The better shape you are in before you hit the hills, the less likely you are to sustain an injury.  Getting into shape before your sport rather than trying to use your sport to get into shape is always recommended to avoid injury.

So,what can you do to limit your chance of being taken off the slopes in a sled?

We know that both skiing and snowboarding put very high demands on our leg muscles as well as on our core muscles. These two sports require a unique combination of strength, agility, balance, coordination and endurance.

Having strong leg and core muscles will allow you to better control your skis/board and will enable you to adapt to different terrain, keeping you in control as you fly down your favourite runs.

It’s also true that the better cardiovascular shape you are in the less likely you are to fatigue towards the end of the day (and we all know how injuries tend to happen on the ‘last run of the day’).

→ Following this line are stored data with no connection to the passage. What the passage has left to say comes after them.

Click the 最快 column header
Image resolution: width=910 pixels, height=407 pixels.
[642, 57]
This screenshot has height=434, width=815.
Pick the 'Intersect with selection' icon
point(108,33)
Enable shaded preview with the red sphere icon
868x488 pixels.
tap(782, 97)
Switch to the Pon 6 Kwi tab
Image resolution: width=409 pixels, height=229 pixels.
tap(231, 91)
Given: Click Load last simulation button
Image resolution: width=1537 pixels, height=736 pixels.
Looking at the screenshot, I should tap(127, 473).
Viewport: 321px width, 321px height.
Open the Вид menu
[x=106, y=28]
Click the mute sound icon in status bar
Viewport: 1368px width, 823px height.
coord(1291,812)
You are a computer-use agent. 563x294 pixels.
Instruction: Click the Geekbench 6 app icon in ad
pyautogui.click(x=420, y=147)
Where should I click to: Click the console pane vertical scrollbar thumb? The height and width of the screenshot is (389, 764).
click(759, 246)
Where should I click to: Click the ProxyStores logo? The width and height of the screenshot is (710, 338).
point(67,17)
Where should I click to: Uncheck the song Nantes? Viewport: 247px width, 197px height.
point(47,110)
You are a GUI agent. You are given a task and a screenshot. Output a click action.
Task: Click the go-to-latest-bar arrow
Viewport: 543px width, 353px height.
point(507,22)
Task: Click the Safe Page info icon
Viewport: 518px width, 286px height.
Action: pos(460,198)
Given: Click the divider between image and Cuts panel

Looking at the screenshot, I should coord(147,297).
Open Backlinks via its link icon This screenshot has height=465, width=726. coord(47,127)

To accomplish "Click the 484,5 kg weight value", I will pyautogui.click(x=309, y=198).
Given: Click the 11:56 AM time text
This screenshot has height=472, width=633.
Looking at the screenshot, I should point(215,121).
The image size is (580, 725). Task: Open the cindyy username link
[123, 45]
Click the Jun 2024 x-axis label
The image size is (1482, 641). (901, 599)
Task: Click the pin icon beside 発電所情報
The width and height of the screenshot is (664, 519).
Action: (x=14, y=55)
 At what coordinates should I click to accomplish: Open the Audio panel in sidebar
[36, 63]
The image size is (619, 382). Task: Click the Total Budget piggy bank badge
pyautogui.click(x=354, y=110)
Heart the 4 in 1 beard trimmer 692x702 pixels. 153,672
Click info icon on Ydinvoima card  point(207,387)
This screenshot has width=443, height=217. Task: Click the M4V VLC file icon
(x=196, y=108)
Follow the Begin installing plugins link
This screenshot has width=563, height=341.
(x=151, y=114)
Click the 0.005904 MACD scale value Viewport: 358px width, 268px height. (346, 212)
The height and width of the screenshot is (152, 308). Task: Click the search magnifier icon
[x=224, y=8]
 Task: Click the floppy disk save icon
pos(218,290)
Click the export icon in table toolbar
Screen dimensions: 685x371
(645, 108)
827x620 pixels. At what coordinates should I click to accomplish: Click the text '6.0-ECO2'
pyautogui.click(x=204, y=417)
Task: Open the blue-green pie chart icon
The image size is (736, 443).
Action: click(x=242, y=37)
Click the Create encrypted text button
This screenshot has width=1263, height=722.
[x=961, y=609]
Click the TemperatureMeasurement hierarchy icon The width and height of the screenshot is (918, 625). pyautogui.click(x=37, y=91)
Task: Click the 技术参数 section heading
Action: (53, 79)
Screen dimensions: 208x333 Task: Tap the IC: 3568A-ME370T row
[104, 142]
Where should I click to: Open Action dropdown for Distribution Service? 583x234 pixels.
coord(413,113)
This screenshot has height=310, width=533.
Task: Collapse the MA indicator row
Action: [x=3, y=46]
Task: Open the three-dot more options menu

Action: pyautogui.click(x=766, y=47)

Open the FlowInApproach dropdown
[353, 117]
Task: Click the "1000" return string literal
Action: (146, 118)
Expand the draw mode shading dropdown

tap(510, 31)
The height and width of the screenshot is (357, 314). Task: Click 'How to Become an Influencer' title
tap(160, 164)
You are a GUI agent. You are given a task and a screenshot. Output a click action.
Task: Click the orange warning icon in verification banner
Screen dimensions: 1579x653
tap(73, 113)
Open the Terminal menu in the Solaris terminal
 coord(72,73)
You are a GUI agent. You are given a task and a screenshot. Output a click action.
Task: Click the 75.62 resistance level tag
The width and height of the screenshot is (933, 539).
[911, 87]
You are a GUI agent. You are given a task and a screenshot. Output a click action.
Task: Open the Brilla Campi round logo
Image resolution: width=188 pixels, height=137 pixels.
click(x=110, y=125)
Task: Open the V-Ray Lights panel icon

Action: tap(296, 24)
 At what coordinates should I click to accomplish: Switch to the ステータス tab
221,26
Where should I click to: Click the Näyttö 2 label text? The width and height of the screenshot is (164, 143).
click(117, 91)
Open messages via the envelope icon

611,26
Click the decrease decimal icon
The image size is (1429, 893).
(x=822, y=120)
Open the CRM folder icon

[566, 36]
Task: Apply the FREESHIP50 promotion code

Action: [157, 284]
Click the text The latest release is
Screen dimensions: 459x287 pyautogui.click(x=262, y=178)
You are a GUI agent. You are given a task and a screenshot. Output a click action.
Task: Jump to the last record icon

So, what kinds of exercise should you be doing to get ready for this ski season? Here are some of basic but effective exercise ideas: Wall squats (leaning against wall with feet out in front and bending knees to 90 degrees and holding for at least 10 seconds, try doing 3 sets of 10 repetitions), single leg squats (while standing on one leg squat down making sure to sit back-bending at your hip so that your knee does not go beyond your toes), lunges (think of going up/down not forward) and bridging (while lying on back with knees bent to 90 degrees, lift hips up so that there is a straight line from your shoulders to your knees, focus on using your glute muscles).

As well, don’t forget to take part in some form of cardiovascular exercise (biking, running, swimming) and spend time balancing on one foot (five minutes on each side every day) to help improve your balance.

Stretching our your hip and leg muscles on a daily basis to keep yourself limber is also an important part of injury prevention.

Remember that these are just basic exercise guidelines. Unless you are very experienced with working out it is always a good idea to seek professional guidance from your physiotherapist or a certified personal trainer.

It’s also a good idea to start your season gradually so that you give your body a chance to adapt to the demands of the sport. Gradually increasing the number and difficulty of runs in a day over the first month will help your leg and core muscles get used to these demands.

Oh, and if you know you are getting tired at the end of the day, don’t head out for ‘one last run’!

Remember, skiing and snowboarding are physically demanding sports and we need to prepare our bodies properly to limit chance of injury.

Following these tips will help to keep you up on the slopes and out of our clinic.